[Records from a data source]
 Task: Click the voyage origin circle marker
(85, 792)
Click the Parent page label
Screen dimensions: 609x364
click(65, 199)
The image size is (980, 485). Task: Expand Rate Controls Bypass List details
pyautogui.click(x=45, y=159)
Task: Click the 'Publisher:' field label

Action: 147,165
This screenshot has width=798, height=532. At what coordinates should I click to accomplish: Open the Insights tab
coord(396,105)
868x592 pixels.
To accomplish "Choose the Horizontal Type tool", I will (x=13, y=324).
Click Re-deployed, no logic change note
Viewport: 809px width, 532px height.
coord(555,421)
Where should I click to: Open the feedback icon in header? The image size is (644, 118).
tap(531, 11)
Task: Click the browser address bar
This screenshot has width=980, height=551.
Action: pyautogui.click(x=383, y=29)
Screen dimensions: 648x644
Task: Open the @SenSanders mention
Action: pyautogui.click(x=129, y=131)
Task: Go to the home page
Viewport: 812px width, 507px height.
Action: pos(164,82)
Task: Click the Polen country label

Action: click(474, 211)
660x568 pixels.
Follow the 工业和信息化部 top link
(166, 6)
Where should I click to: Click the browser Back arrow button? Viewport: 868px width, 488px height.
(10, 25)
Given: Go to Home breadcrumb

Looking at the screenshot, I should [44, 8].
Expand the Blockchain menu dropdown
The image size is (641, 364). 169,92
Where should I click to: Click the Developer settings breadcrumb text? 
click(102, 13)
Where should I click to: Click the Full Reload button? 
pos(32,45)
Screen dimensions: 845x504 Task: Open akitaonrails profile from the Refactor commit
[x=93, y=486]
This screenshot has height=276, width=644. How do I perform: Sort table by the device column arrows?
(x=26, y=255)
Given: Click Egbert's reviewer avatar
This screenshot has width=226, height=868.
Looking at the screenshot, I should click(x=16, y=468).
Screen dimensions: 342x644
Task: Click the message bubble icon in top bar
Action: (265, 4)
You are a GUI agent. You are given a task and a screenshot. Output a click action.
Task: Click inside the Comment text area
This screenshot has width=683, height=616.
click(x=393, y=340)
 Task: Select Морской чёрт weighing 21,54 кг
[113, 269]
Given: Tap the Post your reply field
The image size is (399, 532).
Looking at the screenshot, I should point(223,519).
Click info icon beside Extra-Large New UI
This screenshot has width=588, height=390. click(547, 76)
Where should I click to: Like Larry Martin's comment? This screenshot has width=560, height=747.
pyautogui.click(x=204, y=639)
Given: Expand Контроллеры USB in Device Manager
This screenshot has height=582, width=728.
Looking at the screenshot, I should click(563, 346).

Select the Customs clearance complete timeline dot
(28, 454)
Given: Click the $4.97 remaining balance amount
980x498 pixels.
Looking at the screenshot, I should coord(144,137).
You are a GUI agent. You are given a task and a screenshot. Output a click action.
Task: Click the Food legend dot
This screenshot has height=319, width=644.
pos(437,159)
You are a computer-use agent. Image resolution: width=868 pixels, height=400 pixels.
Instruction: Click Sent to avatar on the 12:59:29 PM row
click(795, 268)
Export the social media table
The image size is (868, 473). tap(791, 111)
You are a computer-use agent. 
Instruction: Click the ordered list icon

> **Task**
Copy verbatim the span of lines that begins with the line holding "You are a computer-use agent. Image" and ends at the last line of the records.

> **The answer**
You are a computer-use agent. Image resolution: width=868 pixels, height=400 pixels.
Instruction: Click Sent to avatar on the 12:59:29 PM row
click(795, 268)
Export the social media table
The image size is (868, 473). tap(791, 111)
You are a computer-use agent. 
Instruction: Click the ordered list icon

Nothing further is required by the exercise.